--- Begin Data extract ---
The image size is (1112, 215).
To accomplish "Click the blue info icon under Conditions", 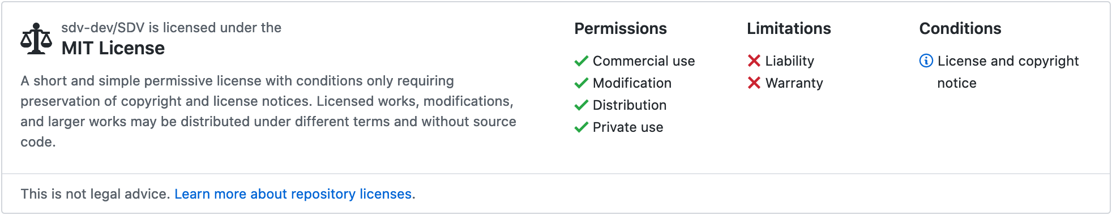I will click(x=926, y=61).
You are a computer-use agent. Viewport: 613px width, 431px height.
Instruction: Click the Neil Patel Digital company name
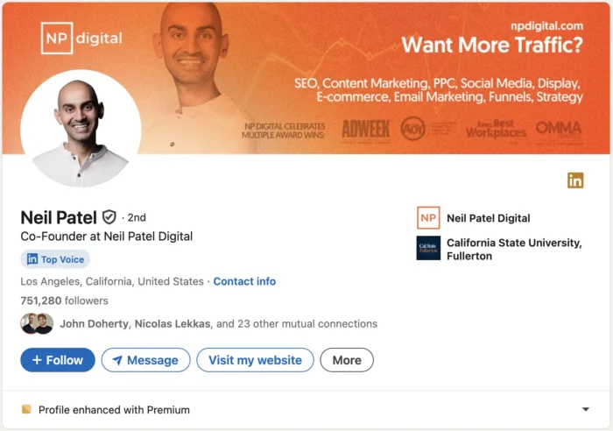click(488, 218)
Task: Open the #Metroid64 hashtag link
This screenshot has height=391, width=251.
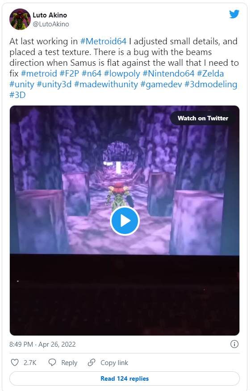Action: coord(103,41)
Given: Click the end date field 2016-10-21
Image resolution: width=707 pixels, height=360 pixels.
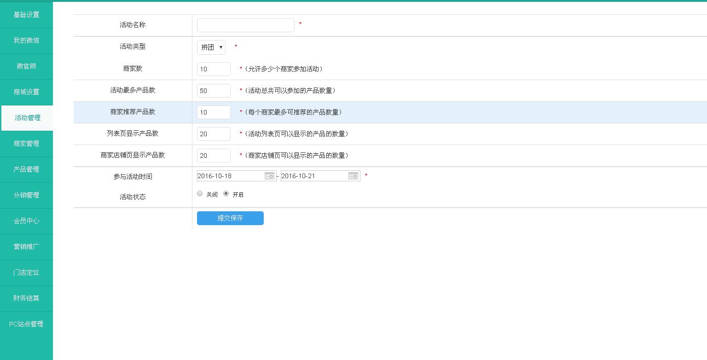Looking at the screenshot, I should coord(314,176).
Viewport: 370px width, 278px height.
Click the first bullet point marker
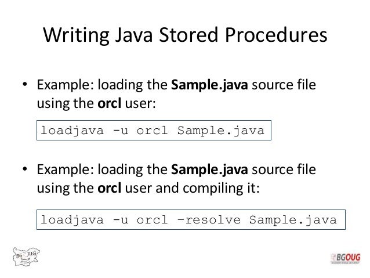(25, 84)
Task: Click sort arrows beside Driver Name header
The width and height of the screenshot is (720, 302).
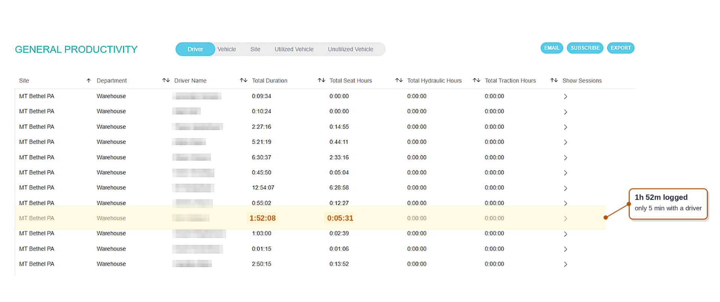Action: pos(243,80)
--- End Data extract ---
--- Begin Data extract ---
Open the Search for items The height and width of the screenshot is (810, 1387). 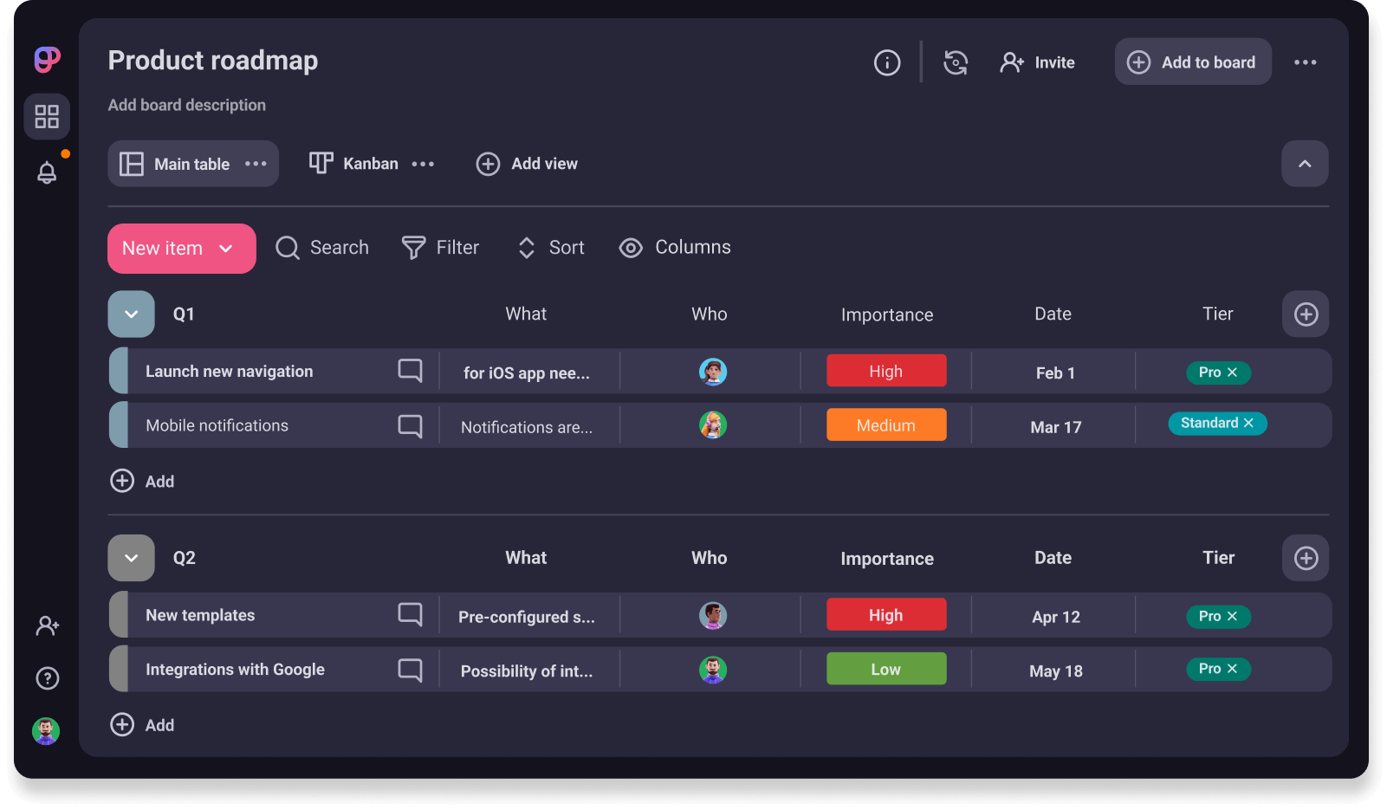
--- End Data extract ---
--- Begin Data extract ---
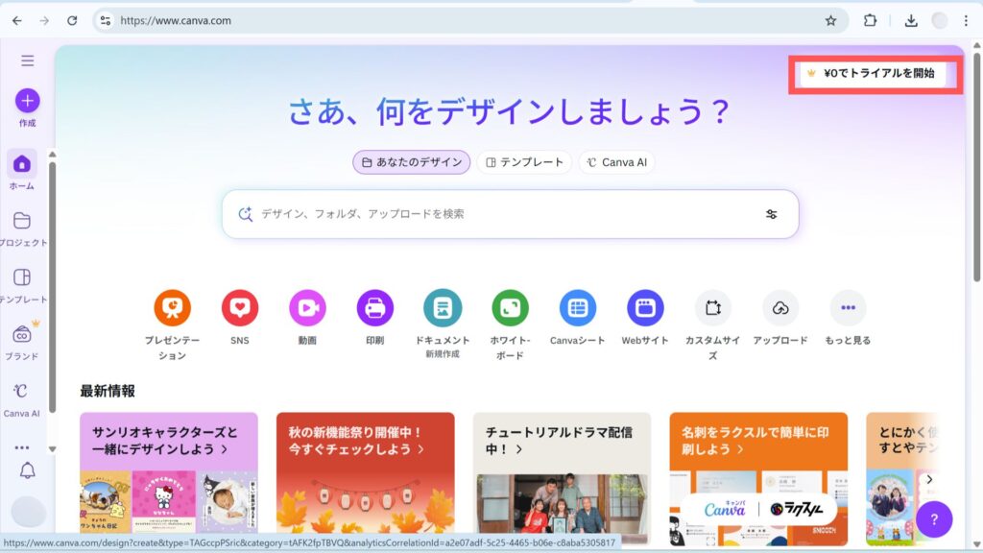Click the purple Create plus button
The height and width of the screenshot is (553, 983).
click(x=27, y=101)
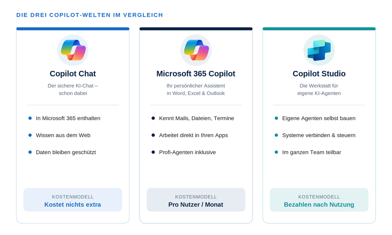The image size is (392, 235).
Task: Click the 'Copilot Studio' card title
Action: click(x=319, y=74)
--- End Data extract ---
Required task:
Transcribe the lines starting at the one containing "Given: Click the end date field 2016-10-21" and ending at the one containing "Action: pos(243,80)", including both, and leave the pictures out of your answer.

Correct result:
Given: Click the end date field 2016-10-21
Image resolution: width=707 pixels, height=360 pixels.
Looking at the screenshot, I should coord(314,176).
Viewport: 370px width, 278px height.
Click the first bullet point marker
(25, 84)
Task: Click sort arrows beside Driver Name header
The width and height of the screenshot is (720, 302).
Action: pos(243,80)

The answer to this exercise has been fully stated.